Stressing the need for increasing the revenue generation, the advisor said: "Taxpayers are our heroes and we want every one to be our hero.' To a question regarding increase in flour price, he said it will come down as federal and provincial governments and even private sector had sufficient stocks. About the growing price of edible oil, Shah said that the Prime Minister would take action to undo the impact of international price of palm oil. If the bill of edible oil of the poor goes up the government will provide subsidy, he revealed.
Reviewing the overall economic situation, he said: "we have to take our cement, textile, sugar sectors to hi tech now which is being done everywhere in the world to create competitiveness.
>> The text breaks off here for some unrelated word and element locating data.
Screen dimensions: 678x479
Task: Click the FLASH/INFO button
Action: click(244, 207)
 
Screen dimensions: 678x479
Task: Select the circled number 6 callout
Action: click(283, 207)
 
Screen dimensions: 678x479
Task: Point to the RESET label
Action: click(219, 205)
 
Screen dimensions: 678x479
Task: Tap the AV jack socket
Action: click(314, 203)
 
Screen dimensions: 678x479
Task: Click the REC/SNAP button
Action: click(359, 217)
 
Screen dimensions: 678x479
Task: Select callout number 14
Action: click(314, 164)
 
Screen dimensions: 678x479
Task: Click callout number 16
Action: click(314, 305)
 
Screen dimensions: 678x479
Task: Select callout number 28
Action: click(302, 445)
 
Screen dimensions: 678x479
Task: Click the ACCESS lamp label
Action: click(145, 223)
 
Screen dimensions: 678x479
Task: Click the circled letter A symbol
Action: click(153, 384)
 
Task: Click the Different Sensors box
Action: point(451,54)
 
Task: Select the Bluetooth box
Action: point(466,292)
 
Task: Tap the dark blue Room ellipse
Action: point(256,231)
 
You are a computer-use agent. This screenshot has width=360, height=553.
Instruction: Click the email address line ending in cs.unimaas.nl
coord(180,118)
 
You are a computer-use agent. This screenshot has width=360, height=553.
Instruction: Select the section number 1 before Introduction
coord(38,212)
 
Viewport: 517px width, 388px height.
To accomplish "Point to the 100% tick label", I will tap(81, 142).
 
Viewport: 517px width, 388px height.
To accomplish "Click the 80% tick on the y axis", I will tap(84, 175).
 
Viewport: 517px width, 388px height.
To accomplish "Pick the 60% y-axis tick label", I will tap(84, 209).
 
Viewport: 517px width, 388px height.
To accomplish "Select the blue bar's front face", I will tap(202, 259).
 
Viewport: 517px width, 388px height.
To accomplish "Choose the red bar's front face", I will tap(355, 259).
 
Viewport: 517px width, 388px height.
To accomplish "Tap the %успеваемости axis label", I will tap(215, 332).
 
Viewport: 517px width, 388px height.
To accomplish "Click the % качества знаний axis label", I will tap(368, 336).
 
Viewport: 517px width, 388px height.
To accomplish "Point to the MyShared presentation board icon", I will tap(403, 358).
Pakistan is a market economy and not only we have to compete in the world but also within our indigenous market."
The government job is to facilitate the private sector and establish industrial park etc, for them and the private sector job is to bring high quality of professionalism and innovations to compete in the changing global scenario. "We will facilitate the private sector but would not provide any subsidy." About increasing cost of energy, he said: "our energy price was at par with China and India, our main competitors."
"This year our foreign investment volume will reach $6 billion mark that will be the highest ever in our history," he claimed. Every product is growing in Pakistan that means our economy is growing. Answering a question about the looming fears of war over Iraq, he said that all economies in this region are growing and we want peace here." If peace prevails this region will become the fast growing region in the world in terms of economic growth and Pakistan would be prime beneficiary as it provides corridor for energy and logistics.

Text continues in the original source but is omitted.